Ha! Bad blood between the French and the Italians? Nooooo!;-) my first taste of Fonbadet. Really enjoyed it. Confession: I like Bordeaux, but I’d don’t love it. Probably because Ridge is close to us, so I compare it to that…
Great pairings. I can see the gumbo pairing better with an off sweet wine, of course France has those as well. Love the shellfish with Bordeaux blanc! Well done as always!
Thank you Michelle!
Three beautiful pairings, Martin! And I really enjoyed reading your guidelines to matching food and wine – all good advice!
Thanks Lauren. And for hosting today. Fun topic!
Love calamari linguinin!
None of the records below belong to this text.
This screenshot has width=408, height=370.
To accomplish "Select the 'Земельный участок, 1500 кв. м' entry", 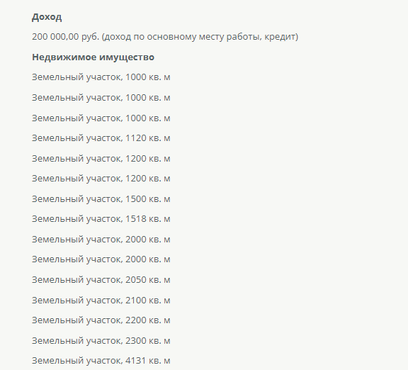I will (x=101, y=199).
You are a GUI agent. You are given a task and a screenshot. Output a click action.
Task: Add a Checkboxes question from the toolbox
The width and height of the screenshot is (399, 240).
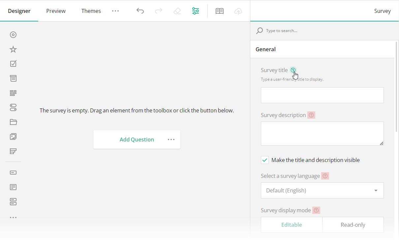click(13, 63)
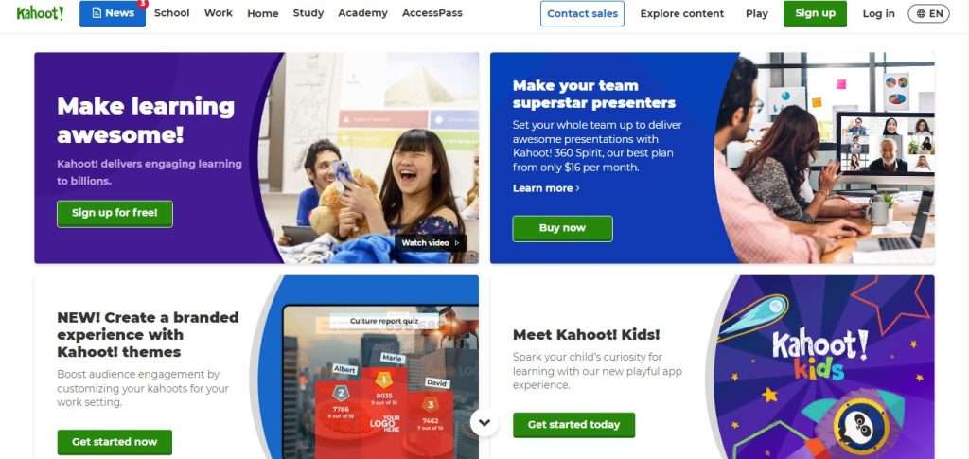Select the Home menu item
This screenshot has height=459, width=969.
pyautogui.click(x=263, y=13)
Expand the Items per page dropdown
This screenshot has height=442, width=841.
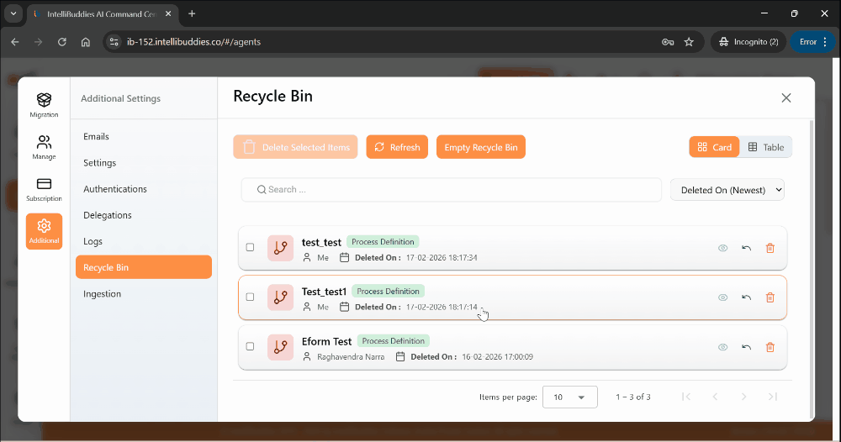coord(569,397)
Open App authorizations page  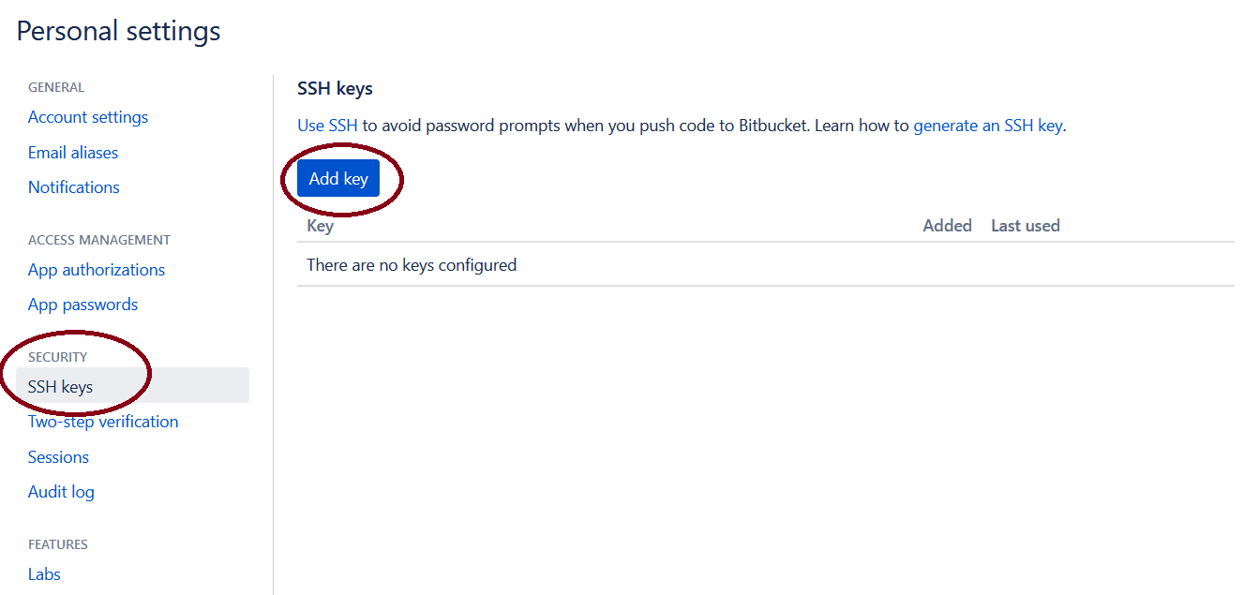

Interesting to pair it french!~
Looking good, especially the gumbo as I know next to nothing about Cajun cuisine. Do you think that the bit of muscadelle helped? I always find that, although it is not sweet as on residual sugar, the overt fruit aromas always make it seem denser than it actually is. I also like that you looked outside of the classic white Bordeaux appellations, they could use some love!
Martin,
I enjoy your tasting notes as always! Three different pairings…now I am impressed. They all sound interesting, but the Venetian Calamari Linguine with Shrimp and Mussels especially peaked my interest. Cheers!!
The Venetian Seafood Linguine looks and sounds pretty amazing Martin! And your pairing tops it off.
I hadn’t had but one or two white Bordeaux before last year when I started digging into them. Have to say I prefer the style you show here- fermented in stainless then aged on lees- gives such a wonderful creamy texture but with ample acidity. Thanks for a great article.
I’ve read up on Château du Champ des Treilles, owned by Corinne and Jean-Michel Comme… fascinating area & vignerons.
Pretty cool menu you put together. I love it that you were able to play with so many flavors. How’d you do the seafood stock? Jason made lobster bisque and the stock from the shell was no easy feat!
Wonderful post & pairings, per usual. Bravo, Martin!